The Fall, 2012 issue of Communio is dedicated to the theme of “Death.” In his book Eschatology, Joseph Ratzinger points out a “remarkably contradictory” attitude toward death prevalent in modern society: “On the one hand,” he writes, “death is placed under a taboo. It is unseemly. So far as possible, it must be hidden away, the thought of it repressed. . . . On the other hand, one is also aware of a tendency to put death on show, which corresponds to the general pulling down of shame barriers everywhere.” Both tendencies abstract death from life, and these attempts to either push death away or sensationalize it to the point of unreality ultimately accomplish a dehumanization of death. But when death is dehumanized, Ratzinger argues, life is inevitably dehumanized as well, for one does not exist without the other.
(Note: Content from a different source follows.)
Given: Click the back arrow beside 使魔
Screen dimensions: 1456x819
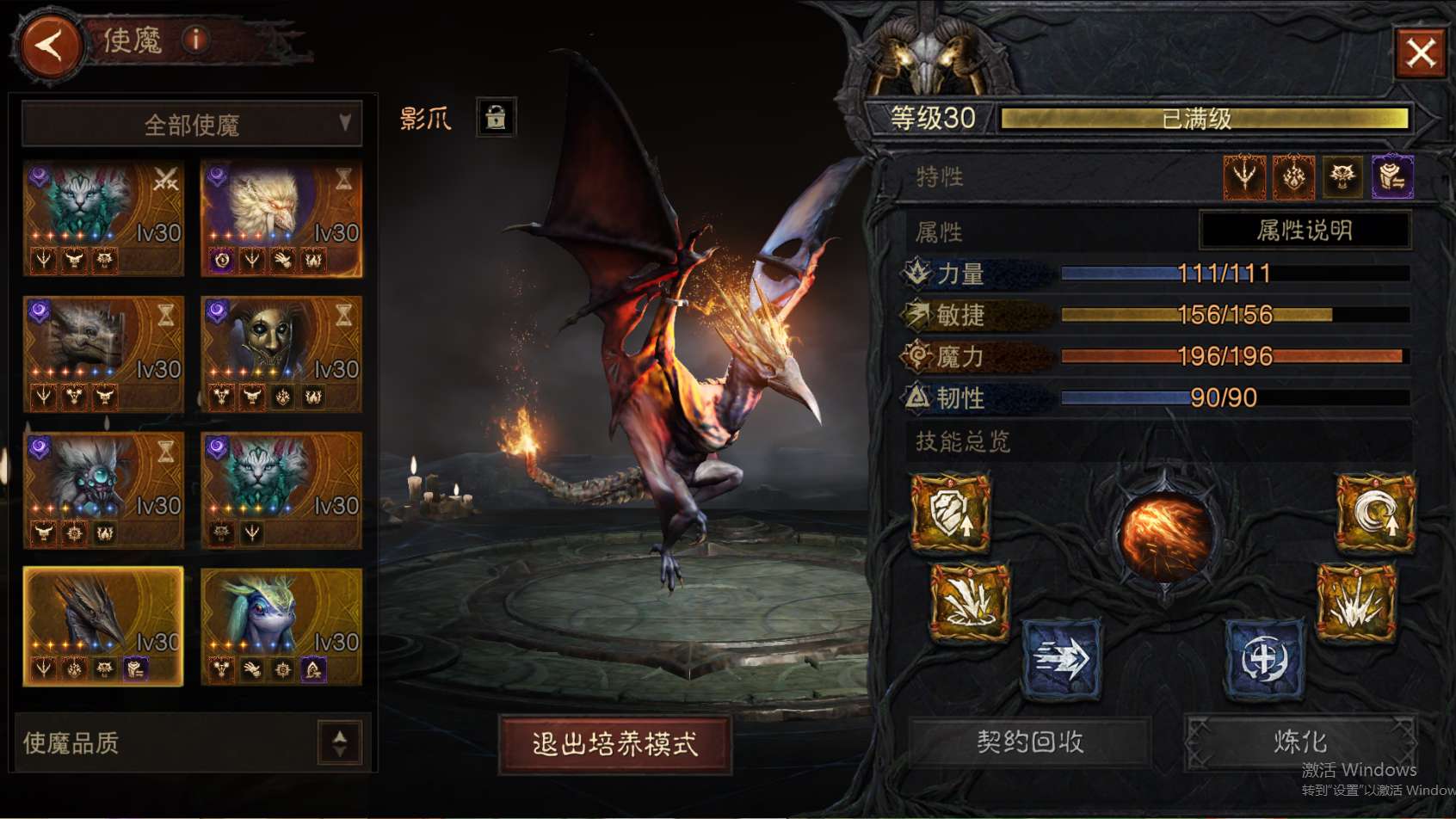Looking at the screenshot, I should point(49,45).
The articles in the present issue each, through different lenses, ask with Ratzinger, whence such a contradiction in the modern understanding of death comes, and, in their exploration of the question, begin to point the way to a recovery of what we might call a “Christian attitude towards death.”
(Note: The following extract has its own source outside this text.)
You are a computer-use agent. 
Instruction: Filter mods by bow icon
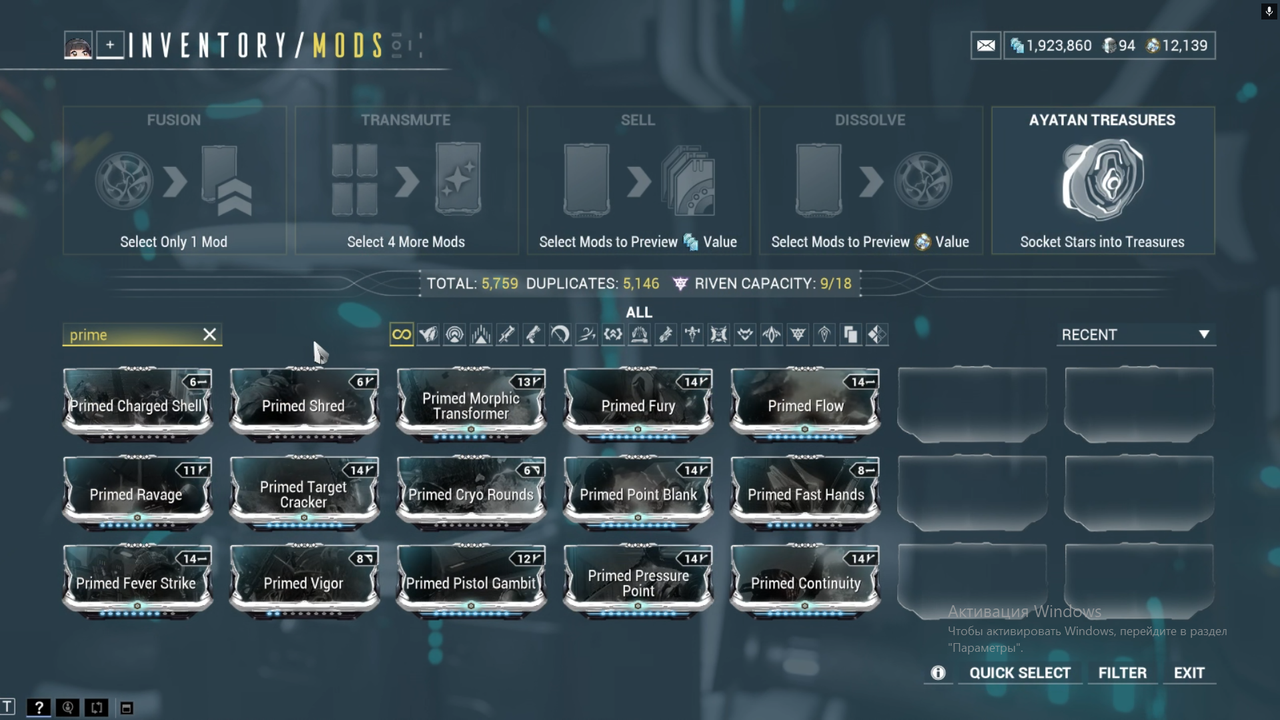point(560,335)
In “Singulariter in spe constituisti me: On the Christian Attitude Towards Death,” Adrian J. Walker acknowledges that death is primarily a punishment for sin, but also points to what it reveals about creatureliness. Death, Walker writes, “conceals a medicinal mercy, an opportunity to come to our senses, to wake up from the perverse illusion of godlike autonomy without God.” Though death is in some sense the horror of all creaturely horrors, “Christ’s supernatural conversion of death into the sacrament of eternal life . . . includes its transformation into a confessio by which we fulfill our nature through the self-return into the hands of the Creator that we once refused him in Paradise.”